But the show’s nominations are not, entirely, the result of a burst of valedictory love for a departing series, or recognition of the show’s status as a smash hit. (In other words, it’s not like this year’s other great example of pure populist appeal trouncing critical bona fides, when “Green Book” and “Bohemian Rhapsody” ran the table on “Roma” at the Oscars.) Within the burst of “Thrones” love are nominations that come as genuinely pleasant surprises — as, for instance, in the best actress nomination for Clarke, a performer who sold Daenerys’s heel-turn but who might as easily have been snubbed, had voters felt as betrayed by the plot turn as the loudest components of the general audience seemed to. Similarly, Kit Harington picked up only his second nomination for “Thrones” for a season’s worth of work — dogged, persistent, and un-flashy — that epitomized his character over the show’s run, but that was less inherently grabby than some of his castmates’ performances.

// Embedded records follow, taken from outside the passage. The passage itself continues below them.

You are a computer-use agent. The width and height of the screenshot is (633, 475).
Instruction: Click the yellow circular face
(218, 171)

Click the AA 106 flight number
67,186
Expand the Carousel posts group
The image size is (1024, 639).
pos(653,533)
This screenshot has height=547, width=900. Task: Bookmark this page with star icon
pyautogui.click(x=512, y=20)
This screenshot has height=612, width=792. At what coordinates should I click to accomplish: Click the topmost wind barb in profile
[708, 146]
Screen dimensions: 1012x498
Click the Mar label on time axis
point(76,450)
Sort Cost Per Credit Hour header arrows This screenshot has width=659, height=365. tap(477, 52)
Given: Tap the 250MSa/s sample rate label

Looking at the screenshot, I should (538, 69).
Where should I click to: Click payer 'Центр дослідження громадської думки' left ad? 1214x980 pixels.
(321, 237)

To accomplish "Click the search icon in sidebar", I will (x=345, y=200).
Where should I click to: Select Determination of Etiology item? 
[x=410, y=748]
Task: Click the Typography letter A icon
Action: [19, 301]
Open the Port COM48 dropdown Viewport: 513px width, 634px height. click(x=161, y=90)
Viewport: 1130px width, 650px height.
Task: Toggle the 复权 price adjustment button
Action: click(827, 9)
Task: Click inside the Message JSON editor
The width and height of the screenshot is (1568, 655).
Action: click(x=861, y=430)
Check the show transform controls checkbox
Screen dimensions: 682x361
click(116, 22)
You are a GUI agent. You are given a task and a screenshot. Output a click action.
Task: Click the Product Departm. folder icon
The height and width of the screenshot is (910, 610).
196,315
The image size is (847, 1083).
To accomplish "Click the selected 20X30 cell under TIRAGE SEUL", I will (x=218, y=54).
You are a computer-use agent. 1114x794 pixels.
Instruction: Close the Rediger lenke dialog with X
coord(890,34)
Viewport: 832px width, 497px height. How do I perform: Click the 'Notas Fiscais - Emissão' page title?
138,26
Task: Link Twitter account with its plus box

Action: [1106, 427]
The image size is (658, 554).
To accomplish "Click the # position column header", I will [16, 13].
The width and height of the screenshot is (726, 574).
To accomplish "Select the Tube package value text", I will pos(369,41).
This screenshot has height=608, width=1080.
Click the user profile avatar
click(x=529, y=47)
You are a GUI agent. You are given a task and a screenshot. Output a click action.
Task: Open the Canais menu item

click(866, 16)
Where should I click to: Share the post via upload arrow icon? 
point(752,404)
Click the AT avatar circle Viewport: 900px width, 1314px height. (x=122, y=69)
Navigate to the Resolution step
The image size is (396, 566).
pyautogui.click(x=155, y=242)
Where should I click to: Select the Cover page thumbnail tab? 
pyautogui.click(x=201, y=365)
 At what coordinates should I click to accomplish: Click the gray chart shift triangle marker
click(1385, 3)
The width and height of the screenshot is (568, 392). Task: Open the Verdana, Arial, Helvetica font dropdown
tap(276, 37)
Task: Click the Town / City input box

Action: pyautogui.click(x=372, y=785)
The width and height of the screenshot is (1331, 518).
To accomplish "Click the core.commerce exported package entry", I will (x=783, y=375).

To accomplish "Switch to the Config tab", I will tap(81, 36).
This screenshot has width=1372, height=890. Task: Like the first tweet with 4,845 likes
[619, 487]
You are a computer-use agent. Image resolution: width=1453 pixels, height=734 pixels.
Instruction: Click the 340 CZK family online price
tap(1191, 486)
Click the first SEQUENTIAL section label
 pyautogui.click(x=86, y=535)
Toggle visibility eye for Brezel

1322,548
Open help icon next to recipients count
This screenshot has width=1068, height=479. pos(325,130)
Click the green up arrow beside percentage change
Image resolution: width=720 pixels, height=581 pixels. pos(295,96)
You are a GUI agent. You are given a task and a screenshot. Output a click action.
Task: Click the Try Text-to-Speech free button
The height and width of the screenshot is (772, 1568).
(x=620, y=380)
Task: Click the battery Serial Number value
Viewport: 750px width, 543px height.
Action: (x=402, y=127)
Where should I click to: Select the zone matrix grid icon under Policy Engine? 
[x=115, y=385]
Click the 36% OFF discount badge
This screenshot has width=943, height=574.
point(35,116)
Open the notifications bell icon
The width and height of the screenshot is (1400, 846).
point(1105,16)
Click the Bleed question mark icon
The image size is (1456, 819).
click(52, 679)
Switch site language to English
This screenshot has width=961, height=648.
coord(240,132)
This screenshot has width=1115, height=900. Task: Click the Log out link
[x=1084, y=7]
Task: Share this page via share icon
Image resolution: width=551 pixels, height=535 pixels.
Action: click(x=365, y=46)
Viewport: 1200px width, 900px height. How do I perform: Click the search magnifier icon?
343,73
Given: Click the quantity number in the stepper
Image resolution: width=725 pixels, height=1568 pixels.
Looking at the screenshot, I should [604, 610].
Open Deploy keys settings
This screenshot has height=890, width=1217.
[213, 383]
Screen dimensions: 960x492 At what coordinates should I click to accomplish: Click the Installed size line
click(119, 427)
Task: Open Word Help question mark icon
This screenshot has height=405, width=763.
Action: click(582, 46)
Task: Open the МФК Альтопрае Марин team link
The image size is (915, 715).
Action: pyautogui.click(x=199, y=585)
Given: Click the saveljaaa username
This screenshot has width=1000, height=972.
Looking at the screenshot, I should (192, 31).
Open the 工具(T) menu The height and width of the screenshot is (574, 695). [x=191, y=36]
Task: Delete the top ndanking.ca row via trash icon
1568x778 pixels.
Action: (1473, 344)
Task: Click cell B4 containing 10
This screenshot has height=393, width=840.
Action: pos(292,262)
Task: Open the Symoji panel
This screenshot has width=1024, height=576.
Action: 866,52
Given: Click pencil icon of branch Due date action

The Academy found a way to honor “Game of Thrones” that felt, in a way, out of line with the moment — given the apparent consensus view that the show’s eighth season represented a creative collapse. As a fan of the show who was mainly fine with the way things wrapped up, I found myself gratified that the nominations came out about two months after the show ended; they already seem to take a longer view of things than fans were able to do in the moment. In the long run of television, season 8 of “Thrones” will seem, and indeed, already does, both a piece of work with glimmering moments of beauty amidst bits that work less well, and like a sharp and pointed argument for the extant power of the medium. Was there a performer whose work stood up to more and more detailed scrutiny over the course of the past year than Clarke? Was there a writing team whose work was more pulled-apart? That the show could sustain such assiduous attention from its legion of fans and be remembered, months later, for how very much of it worked well — from nominated performers extending as deep in the cast as Alfie Allen and Gwendoline Christie to the startling and fluid horror direction of “The Long Night” — cements its case as a show that epitomized, and that stood astride, a moment of increasingly pitched debate online. Was it the season’s best drama? That it aroused such passions from a fanbase that stood by it for a decade, and that it drew those fans even closer as it pushed back against their affection, makes the case.